PwC and Demos identified the basket of 11 categories, the most important of which were perceived to be: jobs, health; work-life balance; and infrastructure (housing and transport) with these three alone accounting for a substantial element of the public's definition of what contributed to 'good growth'.
The top-10 highest ranking cities in the index, like Edinburgh, Aberdeen, Reading and Belfast, tended to do relatively well on jobs and income, as well as skills and the environment. But unlike cities like London, Manchester, Sheffield and Newcastle, Belfast scored relatively well for work-life balance, travel to work times and housing affordability.
Esmond Birnie said that good growth is the Holy Grail of holistic social and economic strategy.

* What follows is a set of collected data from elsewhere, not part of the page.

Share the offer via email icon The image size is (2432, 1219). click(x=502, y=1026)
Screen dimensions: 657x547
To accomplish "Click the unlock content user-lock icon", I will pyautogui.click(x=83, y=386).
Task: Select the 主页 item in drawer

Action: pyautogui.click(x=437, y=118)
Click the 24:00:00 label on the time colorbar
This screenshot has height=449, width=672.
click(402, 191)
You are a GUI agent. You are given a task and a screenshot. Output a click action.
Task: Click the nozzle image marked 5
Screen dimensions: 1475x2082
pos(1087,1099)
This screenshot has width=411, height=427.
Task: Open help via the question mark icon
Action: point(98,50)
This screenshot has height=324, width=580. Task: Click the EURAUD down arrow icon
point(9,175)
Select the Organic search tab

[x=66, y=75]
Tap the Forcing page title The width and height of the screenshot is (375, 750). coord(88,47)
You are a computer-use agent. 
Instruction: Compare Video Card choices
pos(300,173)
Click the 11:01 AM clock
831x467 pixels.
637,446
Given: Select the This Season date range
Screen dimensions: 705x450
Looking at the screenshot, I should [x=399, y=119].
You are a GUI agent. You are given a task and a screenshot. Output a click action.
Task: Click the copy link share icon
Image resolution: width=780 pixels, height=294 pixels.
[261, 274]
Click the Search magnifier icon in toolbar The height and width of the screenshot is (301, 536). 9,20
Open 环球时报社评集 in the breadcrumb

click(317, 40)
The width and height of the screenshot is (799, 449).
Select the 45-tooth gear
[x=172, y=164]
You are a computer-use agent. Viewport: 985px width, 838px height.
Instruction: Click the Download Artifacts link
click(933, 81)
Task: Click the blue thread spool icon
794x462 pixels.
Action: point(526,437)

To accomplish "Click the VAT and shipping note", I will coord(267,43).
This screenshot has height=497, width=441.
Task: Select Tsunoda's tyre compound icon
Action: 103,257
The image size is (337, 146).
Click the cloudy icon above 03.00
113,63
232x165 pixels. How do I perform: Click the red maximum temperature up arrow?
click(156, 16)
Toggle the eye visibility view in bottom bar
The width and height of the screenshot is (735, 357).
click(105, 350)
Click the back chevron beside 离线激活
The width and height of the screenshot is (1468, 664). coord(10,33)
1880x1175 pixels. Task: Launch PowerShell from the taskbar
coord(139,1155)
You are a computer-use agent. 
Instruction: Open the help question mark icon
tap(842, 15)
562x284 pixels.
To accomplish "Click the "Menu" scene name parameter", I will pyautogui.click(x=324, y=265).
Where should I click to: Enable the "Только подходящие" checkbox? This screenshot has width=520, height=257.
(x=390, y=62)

"To support good growth, we need good jobs that give satisfaction, pride in doing good work, career progression and a real contribution to the community.
"Add affordable housing, good transport infrastructure, work-life balance and income sufficient to live on - ideally with a little left over – and you have the recipe for the ideal good growth city.
"The Assembly and Northern Ireland's city planners have an important role to play in creating a platform for even greater growth through a focus on the key levers of skills, infrastructure and innovation."